Lords Committee turns to academics for opinion on post-Brexit financial supervision

Maria Nikolova

The EU Financial Affairs Sub-Committee will hear evidence on how financial regulation and supervision can evolve following Brexit in order to ensure financial stability and preserve market access.

The UK Parliament has turned to academics for their opinion on how financial supervision will change following Brexit. The EU Financial Affairs Sub-Committee is scheduled to hear Eilís Ferran, Professor of Company and Securities Law, University of Cambridge, and Niamh Moloney, Professor of Law, London School of Economics, with the hearing scheduled for Wednesday, September 13, 2017.

The possible topics of discussion cover the impact Brexit might have on the direction of EU financial governance, the role played by the European Supervisory Authorities (ESAs) in shaping the EU’s financial regulation and how the UK might maintain its influence on the process. Other possible areas of discussion include the main legal obstacles to an agreement on financial services, the options for a transitional arrangement covering financial services, and the regulatory position of FinTech.

The EU Financial Affairs Sub-Committee launched the inquiry into the future of financial regulation and supervision following Brexit in July this year.

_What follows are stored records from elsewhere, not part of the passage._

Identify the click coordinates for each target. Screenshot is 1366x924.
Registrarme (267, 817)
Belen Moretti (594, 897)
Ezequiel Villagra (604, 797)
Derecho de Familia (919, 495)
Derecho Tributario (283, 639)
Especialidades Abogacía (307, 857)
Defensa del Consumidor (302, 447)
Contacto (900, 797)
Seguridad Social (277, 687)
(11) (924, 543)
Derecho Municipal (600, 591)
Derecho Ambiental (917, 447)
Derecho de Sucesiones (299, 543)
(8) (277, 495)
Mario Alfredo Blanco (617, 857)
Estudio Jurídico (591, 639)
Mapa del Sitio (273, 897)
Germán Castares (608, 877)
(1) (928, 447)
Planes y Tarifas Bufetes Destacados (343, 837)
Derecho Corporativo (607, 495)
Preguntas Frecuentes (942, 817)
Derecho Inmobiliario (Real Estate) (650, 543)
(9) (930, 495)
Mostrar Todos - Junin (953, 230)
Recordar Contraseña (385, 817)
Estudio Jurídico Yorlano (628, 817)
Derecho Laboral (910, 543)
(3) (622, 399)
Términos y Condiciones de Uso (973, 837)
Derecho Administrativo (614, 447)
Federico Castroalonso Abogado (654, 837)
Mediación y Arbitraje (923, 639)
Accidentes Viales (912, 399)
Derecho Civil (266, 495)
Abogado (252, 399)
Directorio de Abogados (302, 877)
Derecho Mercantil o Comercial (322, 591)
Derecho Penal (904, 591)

The focus of the inquiry is how financial regulation and supervision can evolve following Brexit so that financial stability is ensured. The Lords Committee is also examining how to maintain some other form of close relationship between the UK and EU regulatory regimes in order to preserve market access. The inquiry will encompass an assessment of not only the body of regulation, but also the institutional structures that support it.

Brexit, of course, is one of the priority matters for all UK institutions, including financial regulators. Recently, the Financial Conduct Authority has published the results of a survey of companies it regulates. Only 14% of respondents said they feel that the FCA is communicating effectively with them on the process of preparing to exit the European Union.

When firms were asked what they consider the FCA’s objectives should be during this process, the most common responses were to “minimise upheaval/ disruption for UK firms”, and to “provide clear guidance about new regulation/ changes to regulation”.

“Protecting consumers” and “protecting the financial industry” did not make it to the top three responses.